Chinese Espionage on the Rise in US, Experts Warn
The growing trend of espionage
Despite the denials, there have been recent cases of Chinese economic spying.
In March, former DuPont employee, Tze Chao pleaded guilty to conspiracy to commit economic espionage. Chao, who worked at DuPont for 36 years, gave trade secrets on titanium dioxide manufacturing to Pangang Group, a Chinese government-controlled company that also produces the chemical compound.
According to Chao’s plea agreement, the Chinese government had made acquiring the technology a priority and wanted it from western companies.
Chao’s case occurred less than two years after another DuPont employee pleaded guilty to theft of trade secrets. DuPont did not respond to CNBC’s request for comment.
DuPont was not the only company targeted for theft of trade secrets.
Xiang Dong Yuworked for Ford Motors as product engineer and had access to Ford’s design documents. Before leaving the American auto maker, Yu downloaded 4,000 documents onto an external hard drive, including sensitive design specifications—designs Ford had spent millions of dollars over decades to research and develop.

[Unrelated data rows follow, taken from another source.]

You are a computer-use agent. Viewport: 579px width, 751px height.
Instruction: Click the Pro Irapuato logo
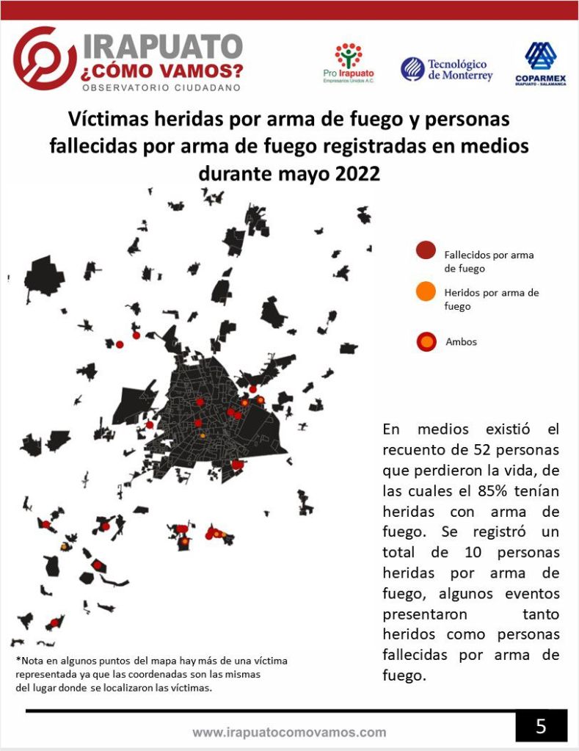(349, 63)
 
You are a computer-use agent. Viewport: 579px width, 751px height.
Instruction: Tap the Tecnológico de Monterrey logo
(446, 70)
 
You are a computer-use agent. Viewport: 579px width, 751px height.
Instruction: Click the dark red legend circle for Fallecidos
(425, 252)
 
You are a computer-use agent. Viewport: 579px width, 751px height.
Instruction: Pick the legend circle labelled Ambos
(425, 341)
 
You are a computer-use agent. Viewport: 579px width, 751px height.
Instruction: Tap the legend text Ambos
(461, 341)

Yu later went on to work for Ford’s competitor, the Beijing Automotive Company. The stolen documents were found on his work computer. He pleaded guilty to two counts of theft of trade secrets and in April, he was sentenced to 70 months in prison, fines, and deportation. Ford did not return CNBC’s request for comment.
The Growing Trend
But it’s not just China that’s adding to the FBI’s economic espionage caseload, according to Frank Figliuzzi, FBI Assistant Director for Counterintelligence.
“This fiscal year has already surpassed last year when it comes to economic espionage cases,” Figliuzzi said. “We’ve had double the arrests in this four year period from the previous four years.”
Despite the high costs and the increasing threat, U.S. companies are reluctant to publicly acknowledge what has been taken. Stolen trade secrets have “historically been a source of embarrassment to companies,” Figliuzzi said.
CNBC’s Investigations, Inc. contacted nine companies in a variety of industries that had former employees charged with theft of trade secrets and none would comment except for formal press releases that revealed little.
Yet, while companies fear that their admissions of theft will hurt their investors and open them up to further attacks, Shawn Henry, former Executive Assistant Director of the Criminal, Cyber, Response, and Service Branch of the FBI said that coming forward, at least to authorities, can help.
“I can tell you from the FBI's perspective in the cases where we've been most successful, it's been when a company has come forward,” he said. “Not publicly necessarily, but at least they've come forward to the FBI and said that they'd been breached.”
According to Figliuzzi, there are almost $14 billion in losses to American corporations in the current FBI caseload alone. But putting an exact dollar value on the trade secrets is difficult because many of the secrets stolen have not yet come to market and the effects go beyond financial losses.
“A lot of [economic espionage] cases are in the tens or hundreds of millions of dollars, which translate to job loss, especially in tough economic times,” FBI Deputy Director Robert Anderson said.
Much of the espionage goes unnoticed because it takes place in difficult-to-detect cyber space, say analysts. However, spies continue to employ age-old tactics of espionage on the ground, sometimes working as employees of the very companies they steal from, as corporate theft continues to grow.
“[Economic espionage] crosses all industries and all technologies from agriculture and farming up to nuclear science,” said Figliuzzi.